DRY CLR table-valued functions

2019-04-29 23:57发布

问题:

I'm using a CLR table-valued function to SELECT and return the results of a complex database search which uses many variables.

The documentation shows that you build such a function in a fashion similar to this:

public partial class UserDefinedFunctions
{
    private class ResultRow
    // This class holds a row which we want to return.
    {
        public SqlInt32 CustId;
        public SqlString Name;

        public ResultRow(SqlInt32 custId_, SqlString name_)
        {
            CustId = custId_;
            Name = name_;
        }
    }

    [SqlFunction(
        DataAccess = DataAccessKind.Read,
        FillRowMethodName = "Test_FillRow",
        TableDefinition = "CustId int" +
                          "Name nvarchar(50)")]
    public static IEnumerable Test()
    // This function contains the actual logic.
    {
        ArrayList results = new ArrayList();

        using (SqlConnection connection = new SqlConnection("context connection=true"))
        {
            connection.Open();

            using (SqlCommand select = new SqlCommand(
                "SELECT TOP 100 custid, name FROM Customers",
                connection))
            {
                using (SqlDataReader reader = select.ExecuteReader())
                {
                    while (reader.Read())
                    {
                        results.Add(new ResultRow(
                            reader.GetSqlInt32(0),  // CustId
                            reader.GetSqlString(1)  // Name
                        ));
                    }
                }
            }
        }
        return results;
    }

    public static void Test_FillRow(
        object resultsObj,
        out SqlInt32 custid,
        out SqlString name)
    // This function takes a row and tells SQL Server what variables we want to 
    // return from it and what types it contains.
    {
        ResultRow selectResults = (ResultRow)resultsObj;

        custid = selectResults.CustId;
        name = selectResults.Name;
    }
}

The problem is, it's rather repetitive. First you define the table in the SqlFunction block. Then as you add or remove columns in the results you're returning, you have to make sure that you update it and

  • the definition in ResultRow
  • the arguments to the constructor in ResultRow
  • the assignment in ResultRow
  • the types grabbed from the reader in Test()
  • the out arguments in Test_FillRow()
  • the assignments in Test_FillRow()
  • and the SQL query itself, which is the only part you're really trying to think about to start with.

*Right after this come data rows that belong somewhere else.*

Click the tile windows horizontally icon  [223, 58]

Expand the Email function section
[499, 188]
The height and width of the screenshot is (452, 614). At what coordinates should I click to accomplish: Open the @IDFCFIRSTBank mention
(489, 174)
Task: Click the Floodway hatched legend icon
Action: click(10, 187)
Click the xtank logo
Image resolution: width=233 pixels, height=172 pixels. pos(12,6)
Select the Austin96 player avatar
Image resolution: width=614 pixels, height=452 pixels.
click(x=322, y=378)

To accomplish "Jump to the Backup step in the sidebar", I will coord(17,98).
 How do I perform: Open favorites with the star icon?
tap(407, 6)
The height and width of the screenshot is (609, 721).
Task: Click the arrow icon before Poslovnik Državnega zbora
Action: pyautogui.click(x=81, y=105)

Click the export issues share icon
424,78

I'm working on such a function which takes over twenty arguments, returns even more rows, and contains these eight possible places to make mistakes. Eight. All the mistakes are trivial and easily fixed, but it's very easy to make them because there's so many places in the code which I have to manually keep in sync.

This is a violation of DRY, but I don't know how to eliminate the repetition. Is there a more concise way to write CLR table-valued functions?

回答1:

If you replace your ResultRow with object[], you can use reader.GetValues(object[]) and eliminate having to know what's in the rows until FillRow(), and then FillRow is responsible for knowing what order the fields were in in the original query.

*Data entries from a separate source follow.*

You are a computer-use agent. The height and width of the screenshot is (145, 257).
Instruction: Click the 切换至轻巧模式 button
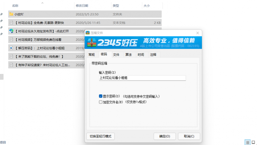tap(101, 136)
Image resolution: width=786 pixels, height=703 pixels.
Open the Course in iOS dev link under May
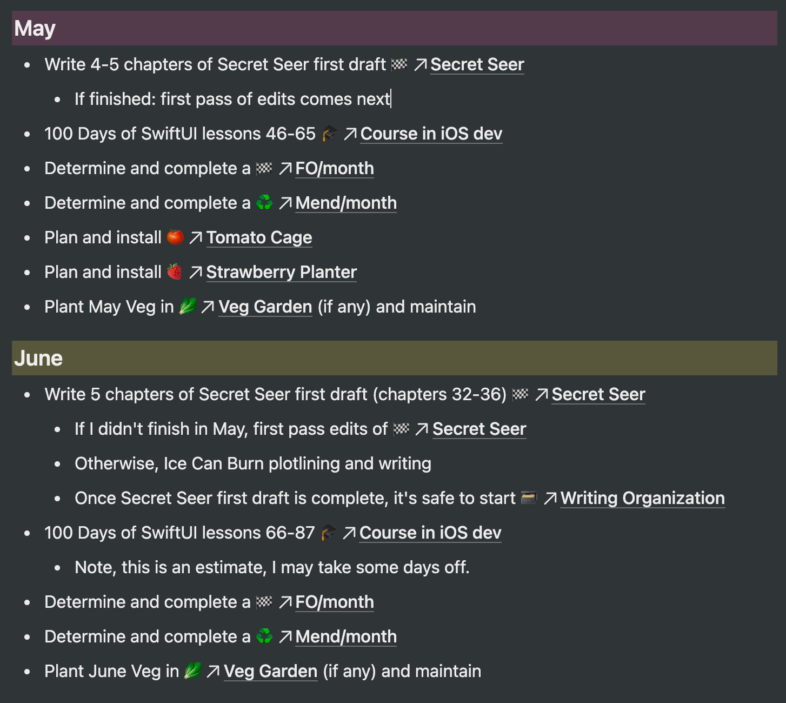tap(431, 134)
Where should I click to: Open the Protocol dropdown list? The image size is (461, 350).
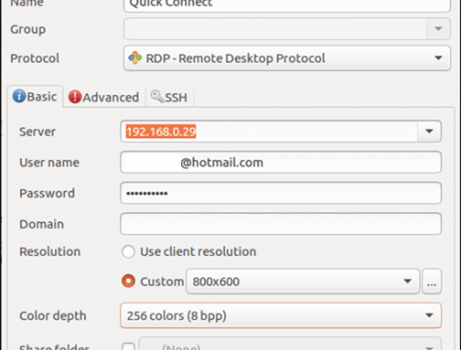(437, 58)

It's really a tradeoff, you can give up having strong typing all the way through, in exchange for not having to do strong typing all the way through, but it's hard to have it both ways :-)



回答2:

If you made your parameter sets into classes, you could use a generic method constrained on their base class to implement the data access. I've found generally a class used to pass parameters in groups like will usually find usefulness elsewhere as well as you refactor.

It's generally never a good idea to pass twenty parameters to a function.

Here's a good summary that I generally agree with on function arguments: http://benbiddington.wordpress.com/2009/06/22/book-review-of-clean-code/

Specifically:

If a function expects more than two or three arguments, it’s likely that at least some of those should be wrapped in their own class.

In this case, the benefit of this may likely be the extraction of some generic methods that will help you adhere more tightly to DRY.